Breach Exposes 19,000 Active US, UK Credit Cards
pnorth writes "A defunct payment gateway has exposed as many as 19,000 credit card numbers of US and UK consumers in a major worldwide breach. The data, held in Google cache, includes credit card numbers, CVVs, expiry dates, names and addresses. The credit card numbers are for accounts held with Visa, Mastercard, American Express, Solo, Switch, Delta and Maestro/Cirrus. Within the address bars of the cached pages are URLs of e-commerce sites that have become victims of the breach. They include clothing, science, health, sports and photo imaging stores. The cause appears to be a known issue with the Google search engine, in which the pages of defunct web sites containing sensitive directories remain cached and available to anyone."
It's gonna be interesting when we finally move to a cashless society. Things like this will be unforgivable in such a society. That is, we will have to have solved this problem, by and large, of card theft and purchase fraud.
I know that the card companies have been working on a method of reducing fraud by doing something like linking your card to your phone and texting you for verification when they detect suspicious activity. Or perhaps requiring you to send your picture back to them or something as a verification.

* [Goal of the exercise] Reproduce the post about the credit card breach word for word, from its headline through the last comment. The material after this point comes from a separate source.

* [Data shown]
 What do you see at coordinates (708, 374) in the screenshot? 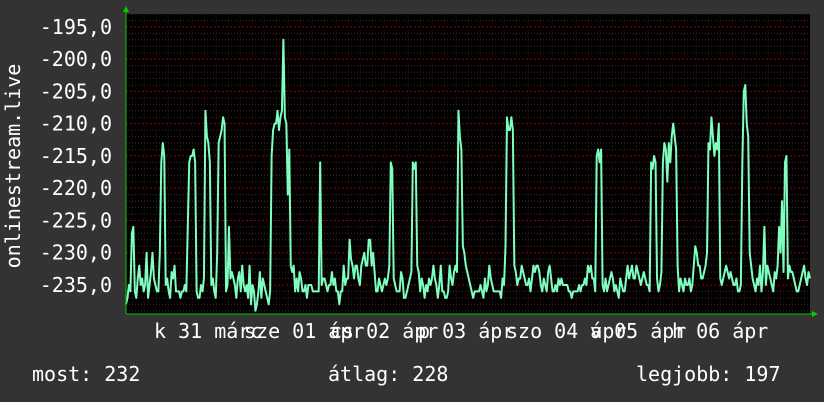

* [Answer below]
Breach Exposes 19,000 Active US, UK Credit Cards
pnorth writes "A defunct payment gateway has exposed as many as 19,000 credit card numbers of US and UK consumers in a major worldwide breach. The data, held in Google cache, includes credit card numbers, CVVs, expiry dates, names and addresses. The credit card numbers are for accounts held with Visa, Mastercard, American Express, Solo, Switch, Delta and Maestro/Cirrus. Within the address bars of the cached pages are URLs of e-commerce sites that have become victims of the breach. They include clothing, science, health, sports and photo imaging stores. The cause appears to be a known issue with the Google search engine, in which the pages of defunct web sites containing sensitive directories remain cached and available to anyone."
It's gonna be interesting when we finally move to a cashless society. Things like this will be unforgivable in such a society. That is, we will have to have solved this problem, by and large, of card theft and purchase fraud.
I know that the card companies have been working on a method of reducing fraud by doing something like linking your card to your phone and texting you for verification when they detect suspicious activity. Or perhaps requiring you to send your picture back to them or something as a verification.